PinF has always been surrounded by boys; four of them to be exact, and of course one man-- his father.  The only personification of femininity was represented by PinF's wonderful mother.  Girls didn't figure into PinF's path until about 8th grade I suppose.  This has quite obviously changed for myself and my brothers with the birth of 8 daughters in the span of 21 years.

Observations of parenthood are often littered with one's own parental admonishments and memories as a child.  This, like all facets of becoming an adult person are one of the many mysteries of becoming a complete person, one who not only can see, know, and understand their own path, but their parents' as well.  To feel such complete love for a child explains and demystifies our own parents' many declarations of love, fear, and protection for us as the child we once were.  First loves, old loves, or any other love you may worship or enjoy in youth can neither be compared nor replaced with the love we all feel for our own child.  Still we tend to tell our children constantly of this love, understanding full well that they too will not know entirely of what we speak until the door of  such wisdom might open one day for them too.  Again, this is life's circular acknowledgement that we're all on the same ride, learning the same lessons, and experiencing the same feelings.

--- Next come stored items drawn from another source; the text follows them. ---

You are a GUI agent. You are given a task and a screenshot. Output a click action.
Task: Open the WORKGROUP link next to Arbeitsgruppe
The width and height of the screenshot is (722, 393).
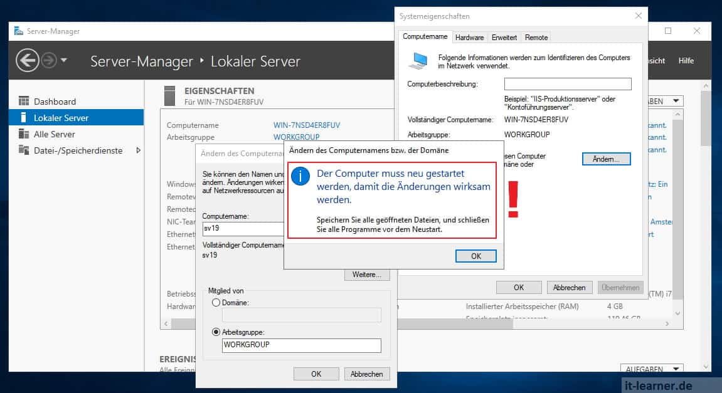pos(297,137)
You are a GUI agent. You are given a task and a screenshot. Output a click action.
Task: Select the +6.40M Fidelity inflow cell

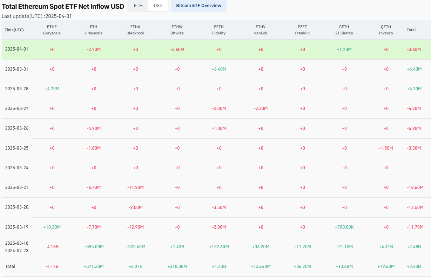(x=219, y=69)
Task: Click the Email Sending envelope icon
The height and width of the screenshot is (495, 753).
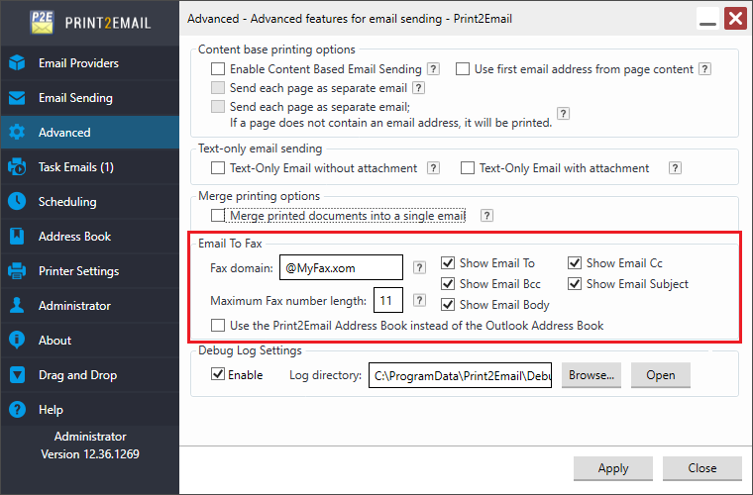Action: pos(17,98)
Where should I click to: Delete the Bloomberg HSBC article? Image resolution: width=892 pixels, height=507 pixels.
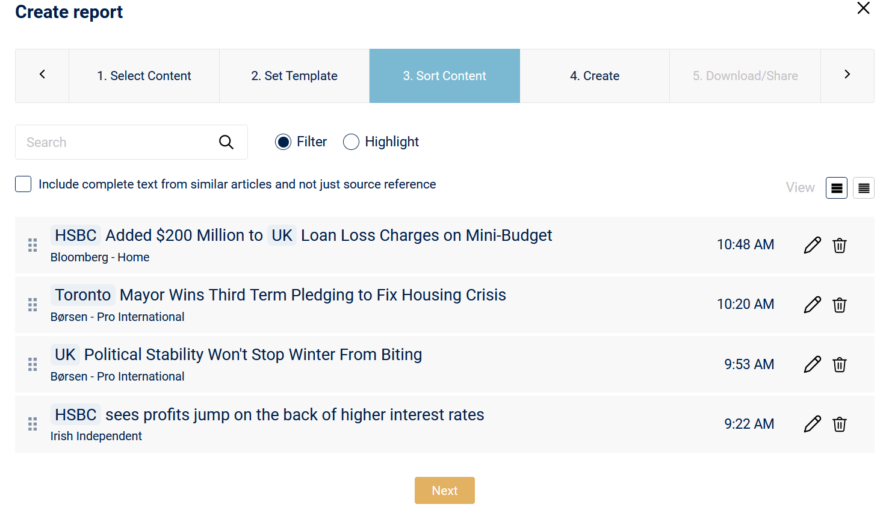pos(840,245)
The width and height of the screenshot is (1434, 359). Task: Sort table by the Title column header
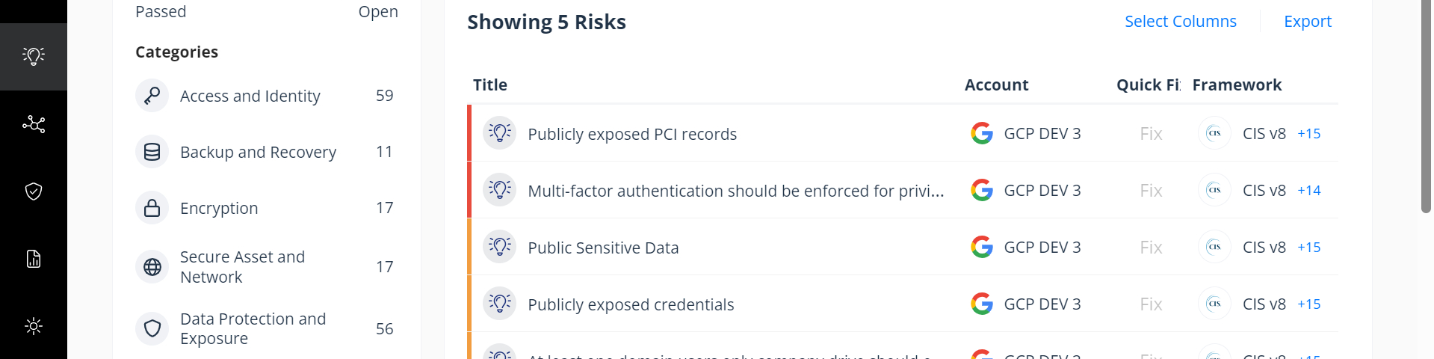tap(490, 85)
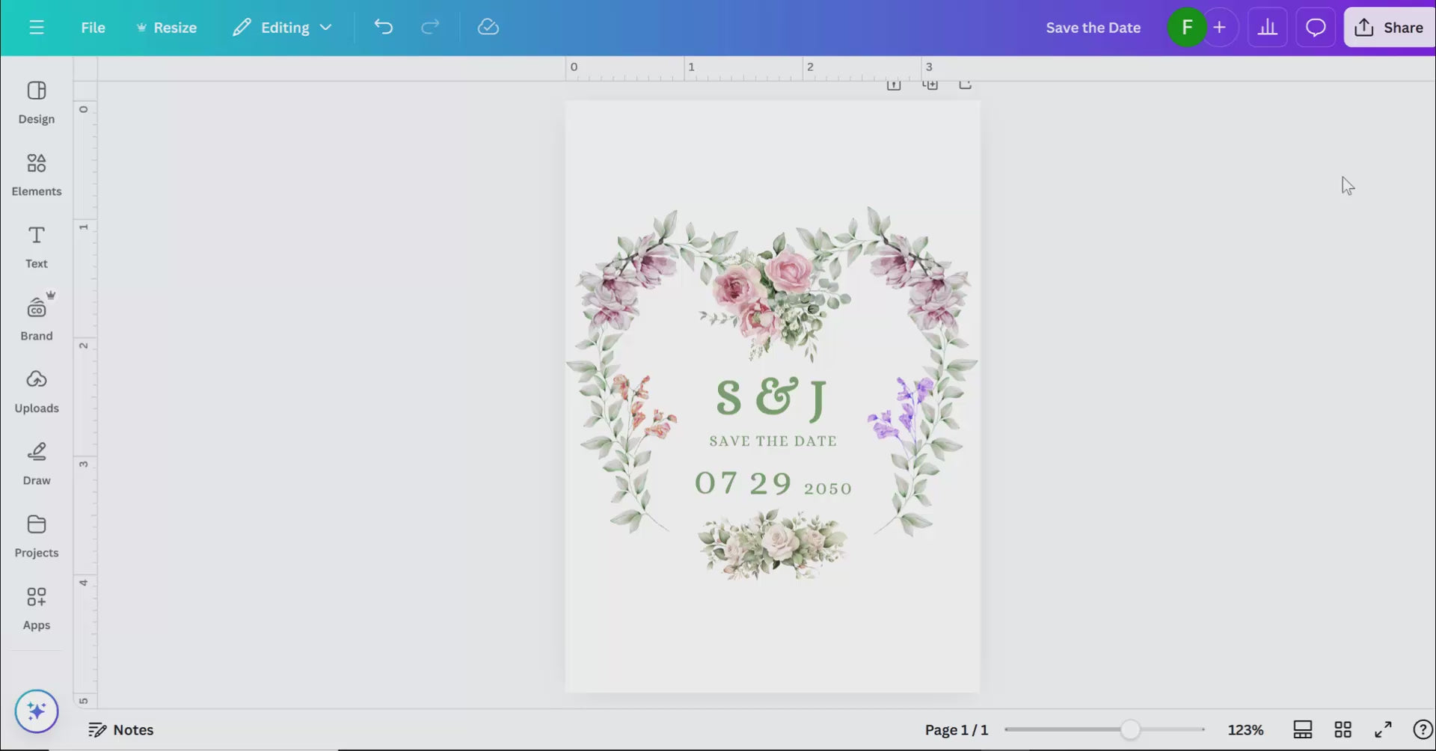Open the 123% zoom level menu
Viewport: 1436px width, 751px height.
1245,729
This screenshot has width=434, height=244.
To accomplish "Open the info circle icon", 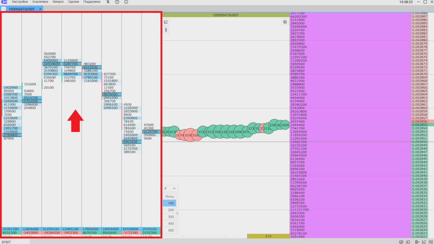I will pyautogui.click(x=126, y=2).
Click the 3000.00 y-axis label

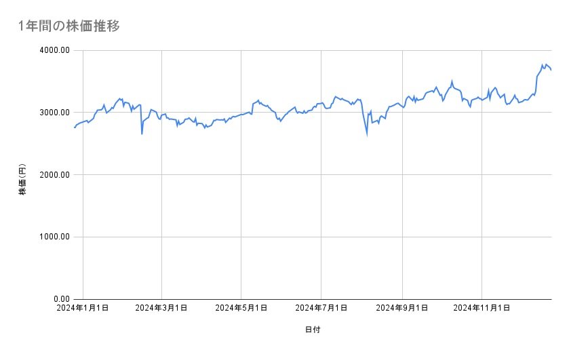[x=53, y=113]
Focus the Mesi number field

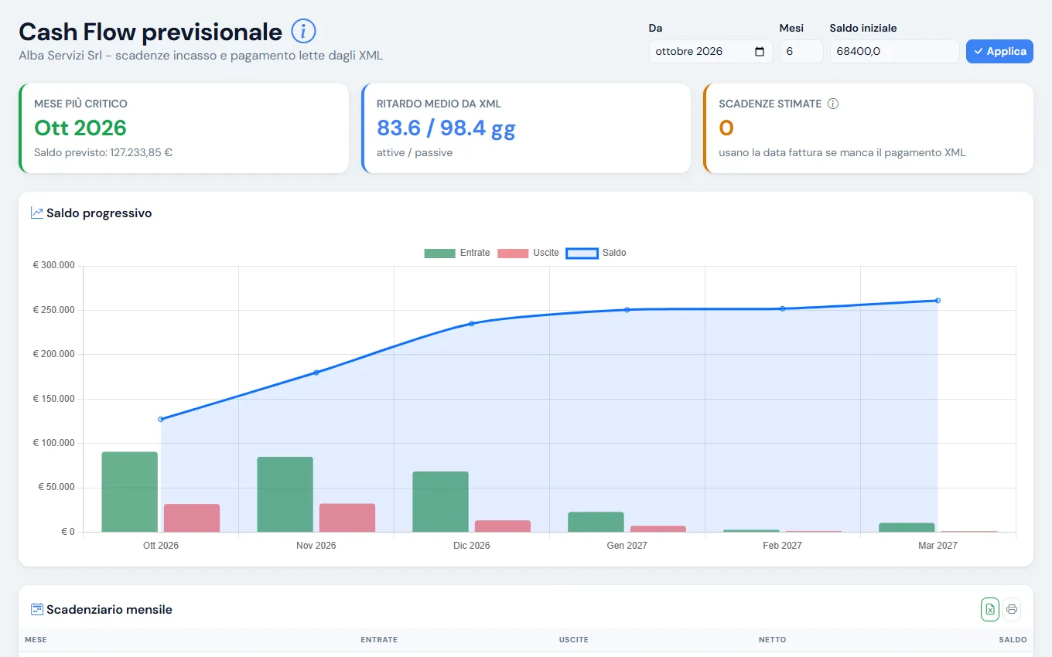(801, 52)
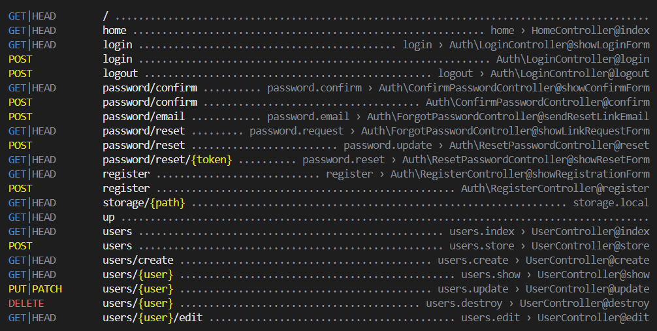The width and height of the screenshot is (657, 331).
Task: Click the logout route URI
Action: click(120, 74)
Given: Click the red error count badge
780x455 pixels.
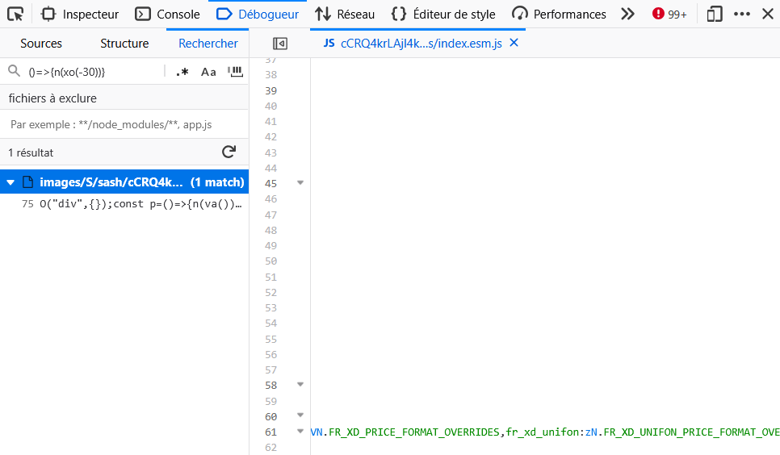Looking at the screenshot, I should 669,14.
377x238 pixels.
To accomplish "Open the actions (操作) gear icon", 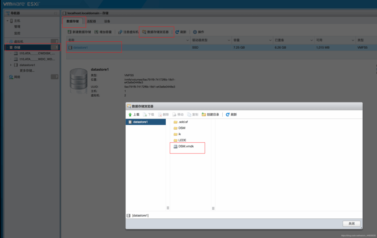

For my part I admit to my rather selfish and almost cavalier disregard for my parent's love for me until my time came to "open the door".  July 9th, 1998 was the day that much of what I had lived, seen, and learned all came to make sense, it was also the day  I experienced the true nature of love and completeness of the heart.  Sophia means wisdom in Greek lore and language; rather fitting in many ways as her arrival was the herald of my personal wisdom.  The wisdom I've gained over the past 13 years of being a parent is something that I could never have learned, felt or experienced no matter how many books I could've read.  To truly understand the emotions of protection, responsibility, empathy, sharing, sacrifice and love one must truly feel the weight of his or her child's gaze back upon their face or the clutch of their little soft hand in their much larger and calloused one.

I admit that my Sophia's arrival on that auspiciously hot day 13 years ago ushered in an era of these and many other emotions and lessons--all of which I still continue to learn today.  The most wonderful aspect of parenting is when you are no longer exclusively the teacher, but rather you too become the student as you learn from your own child how far to push, when to admonish, when to praise, and when to just shut up.  Yes the love one will feel for a child is a love that cannot be experienced by any other means other than by truly living it.

I remember well speaking to another couple in a park when Sophia was about 4 months old.  They were in their forties and their child was clearly Asian, and I assumed adopted.  As it turned out they had just arrived home from a month in Beijing, China where they had been  living in order to visit the orphanage every day in order to build the bond of trust and love with their soon to be adopted daughter.  They related of how they had tried and failed invitro 3 times, but that their desire and love to be parents was so great that they turned to another option.  As each of them spoke I could see their eyes becoming moist, and their emotions raw as they recounted the moment the 747's wheels left the ground in China.  Their baby in tow with her new American passport, they told me of how their love was as great if not more than if they had given birth to their own child.  In that moment as their beautiful little girl looked up at them, the father said he realized the gravity of his responsibility and love, as he and his wife then became the sole force of protection and love for such a little soul in this enormous world.  They described the moment and just how emotional it  was after having spent untold thousands of dollars and time in foreign country while their whole life back home had been placed on hold while traveling around the globe to become parents. 
Powerful stuff.  It too leant credence to the power of parental love--proving that it isn't really the act of physical birth that binds us to one another, but rather the spiritual bond that seems to take place--one in which parent and child forge as one. 

 And so it goes, my beautiful daughter enters the "teen" years, as beautiful and as glowing as when she entered the many other phases of her life.  To her mother and me she is so much more to us than she will ever understand.  But understand she will one day when if by God's will she too experiences the wonder of parenting.  For now she is a burgeoning young lady of character, grace, infinite wisdom and happiness of which her mother and I give thanks to God and celebrate on this day--her day July 9th, 2011.